У паровоза стояли комиссар, машинист, несколько матросов. Озабоченный машинист объяснял, что «если бы заварить...».
— Ну, что, командир? — спросил комиссар. — Курс на город? И экипаж у нас с пополнением?
— Медсестра. Моя разведчица. Была у кадетов.
— Ого! Героическая женщина!
— Поедет со мной. В командном пункте. Вы, комиссар, — на последней платформе.
— Есть на баке. Пошли, братишки.

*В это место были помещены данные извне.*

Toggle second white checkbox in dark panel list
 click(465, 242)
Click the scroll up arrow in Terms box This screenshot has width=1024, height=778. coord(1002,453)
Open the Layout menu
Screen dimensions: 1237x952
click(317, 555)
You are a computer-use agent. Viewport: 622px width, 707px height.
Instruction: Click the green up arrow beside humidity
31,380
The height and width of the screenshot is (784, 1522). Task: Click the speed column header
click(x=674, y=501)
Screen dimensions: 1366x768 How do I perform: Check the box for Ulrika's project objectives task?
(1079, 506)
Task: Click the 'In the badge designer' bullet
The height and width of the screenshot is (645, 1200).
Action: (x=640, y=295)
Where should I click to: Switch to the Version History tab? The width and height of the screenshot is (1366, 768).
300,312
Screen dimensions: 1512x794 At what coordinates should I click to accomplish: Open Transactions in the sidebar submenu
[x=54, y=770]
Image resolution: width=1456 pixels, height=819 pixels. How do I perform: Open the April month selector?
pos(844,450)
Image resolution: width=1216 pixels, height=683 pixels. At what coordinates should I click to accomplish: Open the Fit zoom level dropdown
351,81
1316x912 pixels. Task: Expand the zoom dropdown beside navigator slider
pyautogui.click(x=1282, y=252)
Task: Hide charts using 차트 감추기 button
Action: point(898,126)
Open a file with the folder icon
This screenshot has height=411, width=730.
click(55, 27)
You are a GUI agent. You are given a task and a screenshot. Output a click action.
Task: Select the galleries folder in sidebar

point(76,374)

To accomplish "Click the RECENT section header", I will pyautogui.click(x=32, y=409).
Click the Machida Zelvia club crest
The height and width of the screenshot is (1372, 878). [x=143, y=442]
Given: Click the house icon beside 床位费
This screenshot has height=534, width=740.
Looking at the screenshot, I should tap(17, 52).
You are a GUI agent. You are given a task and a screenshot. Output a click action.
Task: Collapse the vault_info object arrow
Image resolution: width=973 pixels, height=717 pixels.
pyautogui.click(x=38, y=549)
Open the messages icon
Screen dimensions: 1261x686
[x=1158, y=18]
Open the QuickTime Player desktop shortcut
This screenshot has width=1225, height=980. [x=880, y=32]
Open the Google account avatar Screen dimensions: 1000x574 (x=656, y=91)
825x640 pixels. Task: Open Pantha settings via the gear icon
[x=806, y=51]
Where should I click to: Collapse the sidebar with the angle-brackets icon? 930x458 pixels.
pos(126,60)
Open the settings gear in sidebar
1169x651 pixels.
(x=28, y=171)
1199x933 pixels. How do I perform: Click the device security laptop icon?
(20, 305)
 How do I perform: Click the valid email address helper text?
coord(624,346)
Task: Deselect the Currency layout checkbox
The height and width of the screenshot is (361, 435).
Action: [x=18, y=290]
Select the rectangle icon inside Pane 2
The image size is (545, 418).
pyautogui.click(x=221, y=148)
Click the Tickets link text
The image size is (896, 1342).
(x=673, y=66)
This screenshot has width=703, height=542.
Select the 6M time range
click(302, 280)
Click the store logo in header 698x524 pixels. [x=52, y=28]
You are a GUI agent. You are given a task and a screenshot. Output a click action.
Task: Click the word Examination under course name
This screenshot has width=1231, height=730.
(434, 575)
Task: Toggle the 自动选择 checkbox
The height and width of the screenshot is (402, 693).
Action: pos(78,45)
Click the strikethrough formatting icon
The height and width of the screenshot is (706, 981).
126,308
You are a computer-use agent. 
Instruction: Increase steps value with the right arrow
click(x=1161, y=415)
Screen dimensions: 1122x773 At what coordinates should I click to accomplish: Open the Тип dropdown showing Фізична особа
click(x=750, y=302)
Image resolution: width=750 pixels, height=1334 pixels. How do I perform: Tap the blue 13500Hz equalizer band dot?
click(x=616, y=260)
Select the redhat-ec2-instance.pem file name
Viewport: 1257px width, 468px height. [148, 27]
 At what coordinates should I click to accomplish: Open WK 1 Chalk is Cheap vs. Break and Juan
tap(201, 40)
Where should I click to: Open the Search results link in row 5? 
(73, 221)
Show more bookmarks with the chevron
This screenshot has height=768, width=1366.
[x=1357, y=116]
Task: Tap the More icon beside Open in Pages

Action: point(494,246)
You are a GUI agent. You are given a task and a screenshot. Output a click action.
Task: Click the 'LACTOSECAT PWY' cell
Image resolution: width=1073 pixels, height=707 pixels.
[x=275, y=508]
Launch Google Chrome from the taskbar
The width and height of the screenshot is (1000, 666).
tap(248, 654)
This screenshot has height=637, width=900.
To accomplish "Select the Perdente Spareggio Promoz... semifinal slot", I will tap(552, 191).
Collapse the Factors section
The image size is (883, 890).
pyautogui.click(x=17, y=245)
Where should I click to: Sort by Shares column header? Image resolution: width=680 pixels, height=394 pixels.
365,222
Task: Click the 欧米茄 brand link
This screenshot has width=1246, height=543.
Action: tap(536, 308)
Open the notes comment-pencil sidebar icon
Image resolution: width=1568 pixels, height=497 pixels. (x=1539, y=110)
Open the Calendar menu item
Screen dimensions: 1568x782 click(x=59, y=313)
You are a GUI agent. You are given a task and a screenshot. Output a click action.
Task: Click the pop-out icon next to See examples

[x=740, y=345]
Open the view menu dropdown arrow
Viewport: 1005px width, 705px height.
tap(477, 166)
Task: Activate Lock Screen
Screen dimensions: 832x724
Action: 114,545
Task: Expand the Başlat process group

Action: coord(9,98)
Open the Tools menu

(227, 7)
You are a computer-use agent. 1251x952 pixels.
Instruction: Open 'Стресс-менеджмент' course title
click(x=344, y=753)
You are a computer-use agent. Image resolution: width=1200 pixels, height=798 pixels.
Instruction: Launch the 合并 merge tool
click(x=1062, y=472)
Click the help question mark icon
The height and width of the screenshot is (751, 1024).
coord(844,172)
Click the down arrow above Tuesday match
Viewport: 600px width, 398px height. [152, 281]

Сразу концы отдаём?
— Отправляемся немедленно, — подтвердил Линьков. — Гнать поезд как можно быстрее.
— Если бы заварить... — начал опять своё машинист.
— Будут преследовать, — перебил его Линьков, — догонят — знаете, что с нами кадеты сделают?
— Отобьёмся, — сказал комиссар. — Почти все пулемёты целы.
Бронепоезд шёл чуть скорее пешехода. Линьков сидел в бронированной коробке командного пункта. Рядом — Маруся. Справа и слева по ходу — матросы у пулемётов. Командир не слышал, что ему говорят. Мысли его путались — не мог вспомнить, о чём должен подумать, что решить. Уйти в степь и за ночь добраться до моста через Кубань? Нет. Поймают. И эта Маруся навязалась. Автономов? Опять пошлёт на смерть. Савкин? Дошла ли его шифровка?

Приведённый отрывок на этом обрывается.